*** Opening of Provided records ***

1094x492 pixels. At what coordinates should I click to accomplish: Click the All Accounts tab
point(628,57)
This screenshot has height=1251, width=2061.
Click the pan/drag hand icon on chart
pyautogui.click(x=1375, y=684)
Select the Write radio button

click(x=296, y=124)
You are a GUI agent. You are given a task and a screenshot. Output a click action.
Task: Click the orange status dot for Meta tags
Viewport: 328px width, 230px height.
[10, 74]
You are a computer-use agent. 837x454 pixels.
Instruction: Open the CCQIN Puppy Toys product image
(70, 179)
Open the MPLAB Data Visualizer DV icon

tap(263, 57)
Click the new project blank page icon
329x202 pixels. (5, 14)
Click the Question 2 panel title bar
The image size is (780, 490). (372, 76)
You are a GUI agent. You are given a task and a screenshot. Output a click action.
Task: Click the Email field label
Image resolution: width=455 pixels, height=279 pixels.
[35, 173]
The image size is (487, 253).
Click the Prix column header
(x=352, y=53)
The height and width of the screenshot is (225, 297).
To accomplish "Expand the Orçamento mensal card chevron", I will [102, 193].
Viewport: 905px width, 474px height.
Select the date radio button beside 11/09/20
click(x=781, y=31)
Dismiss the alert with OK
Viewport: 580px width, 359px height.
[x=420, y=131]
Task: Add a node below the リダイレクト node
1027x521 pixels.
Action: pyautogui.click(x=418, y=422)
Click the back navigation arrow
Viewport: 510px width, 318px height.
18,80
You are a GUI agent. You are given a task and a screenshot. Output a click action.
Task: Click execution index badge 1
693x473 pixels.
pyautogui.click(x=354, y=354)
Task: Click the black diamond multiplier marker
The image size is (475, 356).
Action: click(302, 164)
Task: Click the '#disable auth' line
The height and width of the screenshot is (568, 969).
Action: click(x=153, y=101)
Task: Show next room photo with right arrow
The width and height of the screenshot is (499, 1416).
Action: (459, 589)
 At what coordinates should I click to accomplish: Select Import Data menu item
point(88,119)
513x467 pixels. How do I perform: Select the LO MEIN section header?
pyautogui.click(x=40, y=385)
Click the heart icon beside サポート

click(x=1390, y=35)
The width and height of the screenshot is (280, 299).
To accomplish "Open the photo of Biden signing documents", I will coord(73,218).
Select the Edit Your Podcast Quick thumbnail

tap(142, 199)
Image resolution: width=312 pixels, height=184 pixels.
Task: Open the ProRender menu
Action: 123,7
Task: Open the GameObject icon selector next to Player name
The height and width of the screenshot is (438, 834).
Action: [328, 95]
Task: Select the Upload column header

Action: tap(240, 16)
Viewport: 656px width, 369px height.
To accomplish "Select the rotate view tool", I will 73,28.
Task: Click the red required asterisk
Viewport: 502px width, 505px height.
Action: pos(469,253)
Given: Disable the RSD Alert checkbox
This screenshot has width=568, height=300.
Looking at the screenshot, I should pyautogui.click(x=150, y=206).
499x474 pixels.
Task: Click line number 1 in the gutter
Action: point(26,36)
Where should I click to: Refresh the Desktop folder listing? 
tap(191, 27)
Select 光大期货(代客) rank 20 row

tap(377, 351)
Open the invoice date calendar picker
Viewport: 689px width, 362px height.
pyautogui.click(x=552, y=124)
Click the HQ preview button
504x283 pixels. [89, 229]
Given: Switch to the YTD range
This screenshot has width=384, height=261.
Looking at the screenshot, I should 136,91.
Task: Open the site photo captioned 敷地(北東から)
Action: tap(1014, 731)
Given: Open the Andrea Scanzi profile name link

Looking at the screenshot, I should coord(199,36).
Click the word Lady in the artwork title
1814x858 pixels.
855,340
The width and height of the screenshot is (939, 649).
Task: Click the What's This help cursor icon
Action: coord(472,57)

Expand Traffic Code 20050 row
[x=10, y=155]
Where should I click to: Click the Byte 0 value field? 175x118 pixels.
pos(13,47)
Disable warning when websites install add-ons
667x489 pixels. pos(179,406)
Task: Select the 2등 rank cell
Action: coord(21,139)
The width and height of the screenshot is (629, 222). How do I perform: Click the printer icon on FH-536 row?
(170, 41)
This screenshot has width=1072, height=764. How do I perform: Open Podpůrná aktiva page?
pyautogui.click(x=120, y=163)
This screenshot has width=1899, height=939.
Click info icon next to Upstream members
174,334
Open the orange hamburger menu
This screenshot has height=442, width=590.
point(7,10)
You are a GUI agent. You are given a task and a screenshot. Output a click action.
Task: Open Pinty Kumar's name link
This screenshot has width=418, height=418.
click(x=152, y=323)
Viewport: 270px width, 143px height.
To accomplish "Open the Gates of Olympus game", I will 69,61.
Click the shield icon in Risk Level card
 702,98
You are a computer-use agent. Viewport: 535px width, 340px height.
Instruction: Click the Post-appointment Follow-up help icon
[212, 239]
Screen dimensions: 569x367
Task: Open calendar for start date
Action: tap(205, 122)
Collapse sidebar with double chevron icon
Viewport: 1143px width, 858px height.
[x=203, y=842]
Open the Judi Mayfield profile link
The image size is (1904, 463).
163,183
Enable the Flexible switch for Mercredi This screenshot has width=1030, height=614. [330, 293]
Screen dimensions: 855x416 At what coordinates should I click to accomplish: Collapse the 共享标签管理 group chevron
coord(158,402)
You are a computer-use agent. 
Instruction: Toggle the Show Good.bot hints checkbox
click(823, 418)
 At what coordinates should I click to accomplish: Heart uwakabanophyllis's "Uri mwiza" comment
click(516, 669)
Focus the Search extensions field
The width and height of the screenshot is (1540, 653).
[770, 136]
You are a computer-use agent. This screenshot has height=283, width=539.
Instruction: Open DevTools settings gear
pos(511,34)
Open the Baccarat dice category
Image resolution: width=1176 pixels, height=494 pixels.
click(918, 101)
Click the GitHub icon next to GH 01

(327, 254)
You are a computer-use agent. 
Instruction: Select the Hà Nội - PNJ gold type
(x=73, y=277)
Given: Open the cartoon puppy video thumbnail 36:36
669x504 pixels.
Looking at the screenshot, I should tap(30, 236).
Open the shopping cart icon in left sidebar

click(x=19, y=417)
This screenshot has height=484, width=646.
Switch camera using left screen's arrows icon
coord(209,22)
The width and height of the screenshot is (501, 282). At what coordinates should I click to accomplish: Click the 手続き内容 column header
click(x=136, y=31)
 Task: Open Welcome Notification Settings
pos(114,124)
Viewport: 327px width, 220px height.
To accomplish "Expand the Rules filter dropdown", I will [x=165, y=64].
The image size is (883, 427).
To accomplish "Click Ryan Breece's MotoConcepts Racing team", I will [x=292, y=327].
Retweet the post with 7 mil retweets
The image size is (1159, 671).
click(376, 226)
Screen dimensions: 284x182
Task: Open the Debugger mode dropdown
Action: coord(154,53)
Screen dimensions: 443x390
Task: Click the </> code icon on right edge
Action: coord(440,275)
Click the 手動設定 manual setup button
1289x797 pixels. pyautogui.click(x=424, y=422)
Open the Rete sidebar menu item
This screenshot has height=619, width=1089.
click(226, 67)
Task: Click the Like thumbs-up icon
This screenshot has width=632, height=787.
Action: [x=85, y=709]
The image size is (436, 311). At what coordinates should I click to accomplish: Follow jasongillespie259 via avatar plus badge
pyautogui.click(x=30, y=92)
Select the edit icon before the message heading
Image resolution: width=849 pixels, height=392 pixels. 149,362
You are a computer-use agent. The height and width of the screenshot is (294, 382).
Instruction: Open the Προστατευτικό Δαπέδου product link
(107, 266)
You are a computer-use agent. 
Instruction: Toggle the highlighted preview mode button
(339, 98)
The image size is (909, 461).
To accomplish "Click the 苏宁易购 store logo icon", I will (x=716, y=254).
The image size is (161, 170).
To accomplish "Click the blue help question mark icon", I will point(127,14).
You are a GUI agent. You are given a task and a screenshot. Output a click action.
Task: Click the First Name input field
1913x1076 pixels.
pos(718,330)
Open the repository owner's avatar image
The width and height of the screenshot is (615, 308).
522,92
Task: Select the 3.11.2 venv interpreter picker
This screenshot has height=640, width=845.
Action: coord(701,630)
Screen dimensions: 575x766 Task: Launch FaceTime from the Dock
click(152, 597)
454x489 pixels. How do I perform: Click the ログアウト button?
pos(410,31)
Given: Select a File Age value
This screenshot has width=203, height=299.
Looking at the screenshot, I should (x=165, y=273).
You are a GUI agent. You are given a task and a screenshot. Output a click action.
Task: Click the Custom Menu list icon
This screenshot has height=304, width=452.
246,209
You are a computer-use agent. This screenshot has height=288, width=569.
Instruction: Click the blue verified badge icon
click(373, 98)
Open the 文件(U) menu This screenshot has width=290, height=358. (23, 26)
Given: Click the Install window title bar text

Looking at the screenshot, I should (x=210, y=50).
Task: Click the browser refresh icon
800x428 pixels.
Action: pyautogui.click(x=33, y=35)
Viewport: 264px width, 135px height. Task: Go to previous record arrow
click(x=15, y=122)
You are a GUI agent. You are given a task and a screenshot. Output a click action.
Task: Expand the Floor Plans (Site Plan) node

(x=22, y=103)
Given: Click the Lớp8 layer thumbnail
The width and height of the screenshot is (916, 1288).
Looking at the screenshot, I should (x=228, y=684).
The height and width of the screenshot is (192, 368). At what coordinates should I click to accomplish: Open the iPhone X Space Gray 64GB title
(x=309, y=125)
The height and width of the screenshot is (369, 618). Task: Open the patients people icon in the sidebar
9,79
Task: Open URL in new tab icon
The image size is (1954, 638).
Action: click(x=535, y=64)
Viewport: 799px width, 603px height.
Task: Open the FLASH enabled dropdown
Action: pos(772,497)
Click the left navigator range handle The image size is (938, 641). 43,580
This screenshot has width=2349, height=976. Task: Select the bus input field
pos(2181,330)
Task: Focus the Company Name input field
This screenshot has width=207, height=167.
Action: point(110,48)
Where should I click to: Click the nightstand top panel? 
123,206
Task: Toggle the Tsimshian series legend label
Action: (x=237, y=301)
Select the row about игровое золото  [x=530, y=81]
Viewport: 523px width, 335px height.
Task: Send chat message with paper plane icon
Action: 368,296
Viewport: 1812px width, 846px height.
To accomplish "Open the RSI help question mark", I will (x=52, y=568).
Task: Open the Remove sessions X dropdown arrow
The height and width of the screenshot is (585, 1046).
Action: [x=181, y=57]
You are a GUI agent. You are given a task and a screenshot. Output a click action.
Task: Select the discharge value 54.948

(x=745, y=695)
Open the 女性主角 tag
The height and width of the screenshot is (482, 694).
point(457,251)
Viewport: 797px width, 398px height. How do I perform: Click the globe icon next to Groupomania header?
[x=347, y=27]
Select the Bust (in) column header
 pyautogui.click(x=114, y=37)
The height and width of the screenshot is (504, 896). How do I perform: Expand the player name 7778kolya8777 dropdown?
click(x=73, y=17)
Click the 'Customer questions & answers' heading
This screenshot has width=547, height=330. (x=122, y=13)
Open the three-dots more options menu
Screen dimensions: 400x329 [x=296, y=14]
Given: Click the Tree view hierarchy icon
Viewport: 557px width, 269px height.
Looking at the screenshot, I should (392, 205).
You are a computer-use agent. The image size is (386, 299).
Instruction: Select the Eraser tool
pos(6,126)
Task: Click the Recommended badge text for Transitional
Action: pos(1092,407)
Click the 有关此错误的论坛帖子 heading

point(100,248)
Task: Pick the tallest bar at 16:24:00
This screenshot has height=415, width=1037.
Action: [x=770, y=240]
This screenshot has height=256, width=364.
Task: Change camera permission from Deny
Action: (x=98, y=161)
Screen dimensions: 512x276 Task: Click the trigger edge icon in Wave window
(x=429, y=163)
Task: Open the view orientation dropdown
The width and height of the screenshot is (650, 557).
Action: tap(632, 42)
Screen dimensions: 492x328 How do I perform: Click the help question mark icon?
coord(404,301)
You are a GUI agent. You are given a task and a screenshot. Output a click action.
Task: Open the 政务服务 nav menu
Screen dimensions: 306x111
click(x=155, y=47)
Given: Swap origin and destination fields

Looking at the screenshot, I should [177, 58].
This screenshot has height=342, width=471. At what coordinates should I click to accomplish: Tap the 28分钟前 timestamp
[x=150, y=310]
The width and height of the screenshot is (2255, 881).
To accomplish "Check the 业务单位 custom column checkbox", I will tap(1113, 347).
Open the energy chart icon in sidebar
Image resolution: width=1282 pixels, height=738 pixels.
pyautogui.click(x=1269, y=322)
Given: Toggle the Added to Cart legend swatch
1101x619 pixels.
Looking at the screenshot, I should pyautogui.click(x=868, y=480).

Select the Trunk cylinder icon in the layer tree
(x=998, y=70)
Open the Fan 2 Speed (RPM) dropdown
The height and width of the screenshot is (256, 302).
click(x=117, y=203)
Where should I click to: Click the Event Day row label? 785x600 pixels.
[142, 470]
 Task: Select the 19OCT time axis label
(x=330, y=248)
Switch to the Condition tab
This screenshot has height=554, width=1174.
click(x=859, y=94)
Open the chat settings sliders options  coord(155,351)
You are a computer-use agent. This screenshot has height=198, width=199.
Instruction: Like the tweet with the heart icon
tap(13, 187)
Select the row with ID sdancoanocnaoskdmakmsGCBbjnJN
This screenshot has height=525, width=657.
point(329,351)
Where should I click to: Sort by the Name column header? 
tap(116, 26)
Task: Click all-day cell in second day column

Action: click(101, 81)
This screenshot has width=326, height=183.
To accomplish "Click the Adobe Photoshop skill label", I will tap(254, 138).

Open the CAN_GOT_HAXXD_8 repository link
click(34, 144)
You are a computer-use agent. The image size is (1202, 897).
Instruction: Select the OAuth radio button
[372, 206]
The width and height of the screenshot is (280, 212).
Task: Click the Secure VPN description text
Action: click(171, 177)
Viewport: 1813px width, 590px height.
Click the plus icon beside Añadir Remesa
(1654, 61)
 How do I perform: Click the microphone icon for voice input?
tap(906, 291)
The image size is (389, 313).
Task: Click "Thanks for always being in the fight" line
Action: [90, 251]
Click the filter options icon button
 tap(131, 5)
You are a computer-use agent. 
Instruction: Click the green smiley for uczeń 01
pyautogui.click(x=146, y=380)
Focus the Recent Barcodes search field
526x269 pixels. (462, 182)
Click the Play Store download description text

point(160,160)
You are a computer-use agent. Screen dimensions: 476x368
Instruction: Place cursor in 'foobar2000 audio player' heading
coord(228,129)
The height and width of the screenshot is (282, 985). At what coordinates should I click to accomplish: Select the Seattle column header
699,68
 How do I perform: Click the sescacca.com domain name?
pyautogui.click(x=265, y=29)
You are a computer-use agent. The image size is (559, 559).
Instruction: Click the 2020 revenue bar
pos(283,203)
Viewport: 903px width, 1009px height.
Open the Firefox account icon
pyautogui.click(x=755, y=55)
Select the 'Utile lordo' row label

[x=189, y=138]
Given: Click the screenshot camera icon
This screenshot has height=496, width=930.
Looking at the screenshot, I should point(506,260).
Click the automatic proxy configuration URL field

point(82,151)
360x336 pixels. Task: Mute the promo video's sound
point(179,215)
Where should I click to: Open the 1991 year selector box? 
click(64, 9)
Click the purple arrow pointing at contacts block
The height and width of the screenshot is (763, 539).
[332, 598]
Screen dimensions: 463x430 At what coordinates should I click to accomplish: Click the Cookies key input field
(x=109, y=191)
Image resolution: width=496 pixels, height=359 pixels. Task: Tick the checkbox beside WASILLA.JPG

*** Close of Provided records ***

▸ **Task**:
Within the data above, the span starting at the line containing "Task: Click the Email field label" and ending at the line containing "The width and height of the screenshot is (280, 299)." is to be retyped exactly, with no other lines.

▸ **Answer space**:
Task: Click the Email field label
Image resolution: width=455 pixels, height=279 pixels.
[35, 173]
The image size is (487, 253).
Click the Prix column header
(x=352, y=53)
The height and width of the screenshot is (225, 297).
To accomplish "Expand the Orçamento mensal card chevron", I will [102, 193].
Viewport: 905px width, 474px height.
Select the date radio button beside 11/09/20
click(x=781, y=31)
Dismiss the alert with OK
Viewport: 580px width, 359px height.
[x=420, y=131]
Task: Add a node below the リダイレクト node
1027x521 pixels.
Action: pyautogui.click(x=418, y=422)
Click the back navigation arrow
Viewport: 510px width, 318px height.
18,80
You are a GUI agent. You are given a task and a screenshot. Output a click action.
Task: Click execution index badge 1
693x473 pixels.
pyautogui.click(x=354, y=354)
Task: Click the black diamond multiplier marker
The image size is (475, 356).
Action: click(302, 164)
Task: Click the '#disable auth' line
The height and width of the screenshot is (568, 969).
Action: click(x=153, y=101)
Task: Show next room photo with right arrow
The width and height of the screenshot is (499, 1416).
Action: (459, 589)
 At what coordinates should I click to accomplish: Select Import Data menu item
point(88,119)
513x467 pixels. How do I perform: Select the LO MEIN section header?
pyautogui.click(x=40, y=385)
Click the heart icon beside サポート

click(x=1390, y=35)
The width and height of the screenshot is (280, 299).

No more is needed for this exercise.